Year graduated
1965
Major accomplishments
Named Mr. Basketball; Indiana Basketball Hall of Famer
Believe it or not, I was born in Bloomington, Indiana,” says Billy rsi Keller, who broke his late uncle’s heart when he chose to attend Purdue University over Indiana University after leading Indianapolis Washington to the 1965 state high school championship—a victory that helped earn the 5-foot-lO guard a spot on the Indiana All-Star team as Mr. Basketball.
“Dad worked at Allison’s and drove from Bloomington to the west side of Indianapolis. I was about 17 months old when we moved to Indianapolis. Purdue recruited me from my junior year at Washington High. My uncle wanted me to attend IU, but Indiana didn’t need additional small guards at that point. It kind of surprises people that I was born in Bloomington and ended up going to Purdue, but it worked out well for me.”
Keller, who can be seen driving through Indiana in his red, white, and blue (for the ABA) Billy Keller Basketball Camp van designed by wife Joyce, has been surprising people all of his athletic life. He was advised by his freshman coach at Washington not to go to Purdue because he was too small for the West Lafayette school.
“He wasn’t trying to be negative toward Purdue, he was trying to be positive toward me,” said Keller. “The more I talked to people, and the more I watched, I felt I could go to Purdue and play, and that I wouldn’t get lost.”

Listing
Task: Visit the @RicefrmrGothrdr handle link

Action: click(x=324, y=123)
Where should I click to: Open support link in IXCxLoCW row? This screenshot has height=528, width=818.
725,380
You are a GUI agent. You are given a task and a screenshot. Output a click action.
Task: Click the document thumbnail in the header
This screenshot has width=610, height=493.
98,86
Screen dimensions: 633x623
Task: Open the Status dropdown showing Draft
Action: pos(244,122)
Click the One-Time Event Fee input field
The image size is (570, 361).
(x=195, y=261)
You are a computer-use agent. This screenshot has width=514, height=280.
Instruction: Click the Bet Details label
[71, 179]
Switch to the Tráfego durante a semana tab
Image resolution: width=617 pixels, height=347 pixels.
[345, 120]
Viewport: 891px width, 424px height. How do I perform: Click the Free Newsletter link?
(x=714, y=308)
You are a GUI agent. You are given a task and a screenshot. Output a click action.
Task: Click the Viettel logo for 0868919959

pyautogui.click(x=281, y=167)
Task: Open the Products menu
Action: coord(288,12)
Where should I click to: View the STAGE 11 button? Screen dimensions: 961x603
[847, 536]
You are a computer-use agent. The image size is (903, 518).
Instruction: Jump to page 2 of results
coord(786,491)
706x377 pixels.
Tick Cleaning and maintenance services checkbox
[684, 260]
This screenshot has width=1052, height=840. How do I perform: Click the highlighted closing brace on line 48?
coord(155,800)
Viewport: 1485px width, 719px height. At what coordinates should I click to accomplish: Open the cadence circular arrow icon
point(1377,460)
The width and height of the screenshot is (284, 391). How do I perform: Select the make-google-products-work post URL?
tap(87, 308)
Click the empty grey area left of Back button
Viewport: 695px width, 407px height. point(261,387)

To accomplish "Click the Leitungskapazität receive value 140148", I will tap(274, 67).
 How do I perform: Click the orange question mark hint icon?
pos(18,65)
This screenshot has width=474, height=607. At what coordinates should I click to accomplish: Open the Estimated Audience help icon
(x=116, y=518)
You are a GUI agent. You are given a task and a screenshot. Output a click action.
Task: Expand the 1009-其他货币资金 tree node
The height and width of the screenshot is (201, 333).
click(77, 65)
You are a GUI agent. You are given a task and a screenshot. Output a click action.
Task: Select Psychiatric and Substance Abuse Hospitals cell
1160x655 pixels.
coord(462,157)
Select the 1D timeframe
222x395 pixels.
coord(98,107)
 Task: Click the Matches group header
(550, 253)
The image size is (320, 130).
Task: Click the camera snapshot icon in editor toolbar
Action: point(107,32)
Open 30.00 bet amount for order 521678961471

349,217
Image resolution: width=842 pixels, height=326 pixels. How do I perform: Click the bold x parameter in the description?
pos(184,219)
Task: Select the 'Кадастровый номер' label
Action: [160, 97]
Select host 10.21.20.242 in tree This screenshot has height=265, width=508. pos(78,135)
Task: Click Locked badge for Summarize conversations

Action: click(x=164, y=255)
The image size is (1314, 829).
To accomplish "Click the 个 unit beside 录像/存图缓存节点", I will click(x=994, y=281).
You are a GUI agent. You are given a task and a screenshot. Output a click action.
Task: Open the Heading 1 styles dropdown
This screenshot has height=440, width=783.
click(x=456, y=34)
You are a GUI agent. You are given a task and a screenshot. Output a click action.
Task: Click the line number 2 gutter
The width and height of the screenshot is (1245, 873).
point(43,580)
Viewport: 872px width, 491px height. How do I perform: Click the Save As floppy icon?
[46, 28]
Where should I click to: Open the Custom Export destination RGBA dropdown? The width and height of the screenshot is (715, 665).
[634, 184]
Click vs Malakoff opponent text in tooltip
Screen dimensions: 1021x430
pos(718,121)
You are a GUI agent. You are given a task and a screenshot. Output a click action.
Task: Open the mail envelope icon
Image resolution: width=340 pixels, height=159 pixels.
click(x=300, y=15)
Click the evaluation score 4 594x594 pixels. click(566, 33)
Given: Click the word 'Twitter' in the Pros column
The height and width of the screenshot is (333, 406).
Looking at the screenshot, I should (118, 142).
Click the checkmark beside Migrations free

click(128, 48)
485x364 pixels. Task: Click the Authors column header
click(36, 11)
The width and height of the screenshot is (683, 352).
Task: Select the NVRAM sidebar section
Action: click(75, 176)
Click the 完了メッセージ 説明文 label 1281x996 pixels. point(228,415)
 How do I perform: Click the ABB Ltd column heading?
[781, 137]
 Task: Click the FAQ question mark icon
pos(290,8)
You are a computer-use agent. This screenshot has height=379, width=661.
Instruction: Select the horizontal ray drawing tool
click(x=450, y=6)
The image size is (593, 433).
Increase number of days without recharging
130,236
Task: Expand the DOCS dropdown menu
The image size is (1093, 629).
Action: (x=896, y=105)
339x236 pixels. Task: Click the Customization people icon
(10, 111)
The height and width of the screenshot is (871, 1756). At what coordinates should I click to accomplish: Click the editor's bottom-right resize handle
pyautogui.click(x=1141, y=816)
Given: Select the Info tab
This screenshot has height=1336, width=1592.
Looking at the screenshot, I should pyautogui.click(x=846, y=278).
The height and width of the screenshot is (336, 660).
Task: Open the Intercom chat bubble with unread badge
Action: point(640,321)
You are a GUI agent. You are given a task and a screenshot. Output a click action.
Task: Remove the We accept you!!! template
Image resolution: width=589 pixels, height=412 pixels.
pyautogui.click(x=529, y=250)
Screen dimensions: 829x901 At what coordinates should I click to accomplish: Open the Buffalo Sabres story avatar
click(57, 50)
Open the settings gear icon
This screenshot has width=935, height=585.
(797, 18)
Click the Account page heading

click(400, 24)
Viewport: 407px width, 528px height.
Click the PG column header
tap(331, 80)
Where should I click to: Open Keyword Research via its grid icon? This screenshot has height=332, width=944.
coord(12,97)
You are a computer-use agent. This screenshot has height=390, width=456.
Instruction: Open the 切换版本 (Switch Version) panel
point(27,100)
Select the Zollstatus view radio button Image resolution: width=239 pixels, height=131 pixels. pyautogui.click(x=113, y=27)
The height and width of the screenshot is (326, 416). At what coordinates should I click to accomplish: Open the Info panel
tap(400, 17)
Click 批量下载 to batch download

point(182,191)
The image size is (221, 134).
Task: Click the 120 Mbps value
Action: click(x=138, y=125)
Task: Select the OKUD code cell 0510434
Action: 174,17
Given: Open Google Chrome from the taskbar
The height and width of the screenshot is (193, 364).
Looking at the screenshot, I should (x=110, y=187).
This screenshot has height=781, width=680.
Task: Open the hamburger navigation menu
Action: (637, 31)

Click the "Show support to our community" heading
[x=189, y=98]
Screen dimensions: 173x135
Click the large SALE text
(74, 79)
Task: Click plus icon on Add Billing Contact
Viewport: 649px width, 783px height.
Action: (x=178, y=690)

Work instructions
Carry on the profile of Billy Keller from its final paragraph with the next part of his story.

Result of the exercise
Keller not only didn’t get lost, he helped the Boilermakers win the Big Ten title in 1969 and finish runner-up to UCLA and Lew Alcindor (now Kareem Abdul-Jabbar) in the NCAA tournament. Keller was named the first recipient that year of the James Naismith Award as the nation’s most outstanding player under six feet.
A few months later, some of the Indiana Pacers wondered whether Keller would be able to earn a roster spot after being chosen in the eighth round of the 1969 ABA draft. In his seven seasons with the Pacers, Keller earned three championship rings (1970, ‘72 and ‘73), averaged 11.8 points for his pro career, and led the team in free-throw percentage, in addition to leading in three-point percentage for four seasons.
Keller, who went into the Indiana Basketball Hall of Fame in 1992, is one of the most popular players ever to wear a Pacers uniform. That popularity became evident in the early 1970s when Norm Wilkens came up with the idea for the song, “The Ballad of Billy Keller.” Wilkens had the American Dairy Association account for the Carlson & Co. ad agency. Keller was under contract to the dairy association. Wilkens took his idea to Craig Deitschmann, a producer in Nashville, Tennessee. Deitschmann wrote about 90 percent of the lyrics and the music for the 45 record that was played often on Indianapolis radio station WIBC.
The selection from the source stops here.